On September 14, 2017, a press conference was held on Orleans Arena.

On September 15, 2017, prejudging and finals for Fitness Olympia, Figure Olympia and Classic Physique were held and livestream via Amazon Prime. Mr. Olympia pre-judging was also held on the same night.

On September 16, 2017, the Men's Physique Olympia and Women's Physique Olympia judging and finals were held in the morning at Las Vegas Convention Center. At night, the Bikini Olympia, 212 Olympia and Mr. Olympia finals were held at Orleans Arena. This event was also livestream via Amazon Prime.

On September 17, 2017, an Olympia Superstar Seminar was held.

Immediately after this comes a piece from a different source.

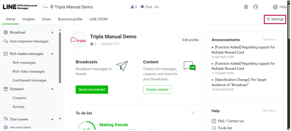Select Card-based messages in sidebar
The width and height of the screenshot is (291, 131).
click(x=29, y=80)

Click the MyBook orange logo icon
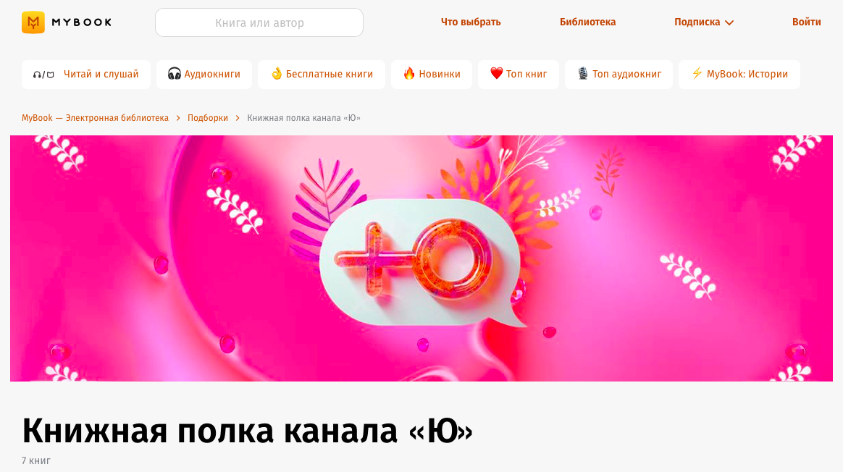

Phil Heath won his seventh consecutive Mr Olympia title, equalling Arnold Schwarzenegger's seven wins. The record number of wins is eight, held by Lee Haney (1984–1991), and Ronnie Coleman (1998–2005).

==Results==

| Place | Prize | Name | Country | Judging | Finals | Total |
|---|---|---|---|---|---|---|
| 1 | $400,000 | Phil Heath | USA | 5 | 5 | 10 |
| 2 | $150,000 | Mamdouh Elssbiay | Egypt | 13 | 12 | 25 |
| 3 | $100,000 | William Bonac | Netherlands | 12 | 15 | 27 |
| 4 | $55,000 | Dexter Jackson | USA | 20 | 20 | 40 |
| 5 | $45,000 | Shawn Rhoden | Jamaica | 30 | 26 | 56 |
| 6 | $35,000 | Roelly Winklaar | Curaçao | 29 | 29 | 58 |
| 7 | $25,000 | Nathan De Asha | France | 34 | 36 | 70 |
| 8 | $20,000 | Brandon Curry | USA | 36 | 39 | 75 |
| 9 | $18,000 | Josh Lenartowicz | Australia | 45 | 45 | 90 |
| 10 | $16,000 | Cedric McMillan | USA | 50 | 50 | 100 |
| 11 |  | Lionel Beyeke | France | 58 | 55 | 113 |
| 12 |  | Lukáš Osladil | Czech Republic | 59 | 55 | 114 |
| 13 |  | Maxx Charles | USA | 65 | 55 | 120 |
| 14 |  | Johnnie O. Jackson | USA | 69 | 55 | 124 |
| 15 |  | Gerald Williams | USA | 73 | 55 | 128 |

==Other results==
- Flex Lewis won his 6th consecutive 212 Olympia title.
- Angelica Teixeira is the 2017 Bikini Olympia Champion.
- Jeremy Buendia defended his Men's Physique Olympia title for the fourth consecutive time.
- Juliana Malacarne defended her Women's Physique Olympia title and won for the fourth consecutive time.
- Breon Ansley topped the Classic Physique division.
- Oksana Grishina won Fitness Olympia for the fourth time.
- Cydney Gillon is the 2017 Figure Olympia Champion.